I plan to take most services off line between 11pm-12pm tonight, March
12th, 2024, for about twenty minutes to replace a failed network interface
card in one of the servers. Because this server provides some disk storage
for most of the machines via NFS this means most services will be unavailable
during that interval.

Outage

     The machine that is doing double duty as a webhost and router is ill.  I have it running in a crippled state but if it reboots it will not come up automatically.

     For those who are interested in the technical details and may have encountered this before and can provide some hints, what is happening is that when it boots it tried to create system users with systemd-sysusers.service which runs systemd-sysusers as a one-shot, it does not complete however and times out.

     The other thing that is not working is mdmonitor which uses mdadm to build the RAID devices (everything on this machine is on RAID).
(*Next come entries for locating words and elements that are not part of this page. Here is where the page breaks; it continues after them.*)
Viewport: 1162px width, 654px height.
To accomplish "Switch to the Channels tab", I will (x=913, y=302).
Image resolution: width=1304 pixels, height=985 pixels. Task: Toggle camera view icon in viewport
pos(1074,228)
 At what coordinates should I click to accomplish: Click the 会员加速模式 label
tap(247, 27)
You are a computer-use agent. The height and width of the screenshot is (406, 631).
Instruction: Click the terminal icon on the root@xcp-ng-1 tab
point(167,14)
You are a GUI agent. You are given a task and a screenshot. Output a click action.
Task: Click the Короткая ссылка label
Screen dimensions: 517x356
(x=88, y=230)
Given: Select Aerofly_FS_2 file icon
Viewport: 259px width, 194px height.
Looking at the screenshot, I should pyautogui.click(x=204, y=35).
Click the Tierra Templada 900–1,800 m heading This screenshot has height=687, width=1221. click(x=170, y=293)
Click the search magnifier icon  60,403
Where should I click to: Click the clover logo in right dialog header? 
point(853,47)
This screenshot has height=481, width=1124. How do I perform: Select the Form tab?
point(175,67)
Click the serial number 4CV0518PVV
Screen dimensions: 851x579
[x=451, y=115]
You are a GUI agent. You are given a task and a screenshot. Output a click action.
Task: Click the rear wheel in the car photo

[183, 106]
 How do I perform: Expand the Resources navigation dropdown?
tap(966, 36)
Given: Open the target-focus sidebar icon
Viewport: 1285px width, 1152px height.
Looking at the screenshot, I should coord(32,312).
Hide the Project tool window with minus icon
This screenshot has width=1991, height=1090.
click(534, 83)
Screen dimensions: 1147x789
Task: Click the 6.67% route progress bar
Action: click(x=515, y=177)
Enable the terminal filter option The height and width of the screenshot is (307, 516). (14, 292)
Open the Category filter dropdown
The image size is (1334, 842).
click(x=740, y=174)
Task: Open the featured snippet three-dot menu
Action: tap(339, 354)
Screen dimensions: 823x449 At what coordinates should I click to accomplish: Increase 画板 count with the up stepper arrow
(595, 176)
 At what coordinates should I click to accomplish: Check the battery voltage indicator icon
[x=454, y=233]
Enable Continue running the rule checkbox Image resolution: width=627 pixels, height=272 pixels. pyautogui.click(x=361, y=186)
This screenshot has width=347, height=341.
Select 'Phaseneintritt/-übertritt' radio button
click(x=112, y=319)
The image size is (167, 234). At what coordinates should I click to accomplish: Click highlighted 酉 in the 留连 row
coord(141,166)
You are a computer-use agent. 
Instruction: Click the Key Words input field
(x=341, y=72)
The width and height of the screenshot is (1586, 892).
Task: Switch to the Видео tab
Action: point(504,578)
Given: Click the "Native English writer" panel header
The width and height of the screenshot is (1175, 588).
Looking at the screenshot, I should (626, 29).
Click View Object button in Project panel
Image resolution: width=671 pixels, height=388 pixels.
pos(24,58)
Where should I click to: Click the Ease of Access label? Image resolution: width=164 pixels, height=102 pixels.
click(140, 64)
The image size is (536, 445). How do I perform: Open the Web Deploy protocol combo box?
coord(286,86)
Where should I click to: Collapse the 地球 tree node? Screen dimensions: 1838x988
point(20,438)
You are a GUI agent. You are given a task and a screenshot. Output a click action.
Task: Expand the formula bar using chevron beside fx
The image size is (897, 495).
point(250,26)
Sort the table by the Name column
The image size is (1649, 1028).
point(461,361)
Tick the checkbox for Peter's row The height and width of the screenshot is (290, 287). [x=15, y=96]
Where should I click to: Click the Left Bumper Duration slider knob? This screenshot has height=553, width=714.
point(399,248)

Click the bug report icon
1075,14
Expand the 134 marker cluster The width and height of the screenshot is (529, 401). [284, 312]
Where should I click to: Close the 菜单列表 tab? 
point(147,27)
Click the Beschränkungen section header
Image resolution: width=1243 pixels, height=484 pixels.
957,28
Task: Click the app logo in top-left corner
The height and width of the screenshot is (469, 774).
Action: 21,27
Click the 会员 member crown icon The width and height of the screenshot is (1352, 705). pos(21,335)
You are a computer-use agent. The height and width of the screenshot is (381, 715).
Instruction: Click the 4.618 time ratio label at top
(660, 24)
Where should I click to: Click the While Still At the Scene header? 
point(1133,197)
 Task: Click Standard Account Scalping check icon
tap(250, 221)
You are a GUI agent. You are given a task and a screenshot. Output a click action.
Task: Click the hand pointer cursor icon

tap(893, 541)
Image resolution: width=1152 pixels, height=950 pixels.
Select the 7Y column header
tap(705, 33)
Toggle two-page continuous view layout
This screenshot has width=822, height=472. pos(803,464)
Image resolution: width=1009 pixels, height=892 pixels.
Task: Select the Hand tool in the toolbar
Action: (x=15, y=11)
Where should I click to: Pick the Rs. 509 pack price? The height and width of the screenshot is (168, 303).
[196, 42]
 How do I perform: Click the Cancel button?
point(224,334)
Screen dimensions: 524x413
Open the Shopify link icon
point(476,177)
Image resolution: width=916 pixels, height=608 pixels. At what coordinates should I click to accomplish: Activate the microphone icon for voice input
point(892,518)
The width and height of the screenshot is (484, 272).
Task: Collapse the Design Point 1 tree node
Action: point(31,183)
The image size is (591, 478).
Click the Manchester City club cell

     So after both of these timeout, I can login to single user shell, run them by hand, and they run fine.  Hence the big mystery.  I am going to go back tonight and try rebuilding initramfs on the off chance it is broken.  If that fails I’m going to attempt an upgrade to 24.04, I did manage to get the old web server which was doing something similar working this way.

     But if worst comes to worst I am going to have to re-install the machine and that may take a while.  So service may be spotty tonight.  I apologize for that but sometimes things just don’t give you an option.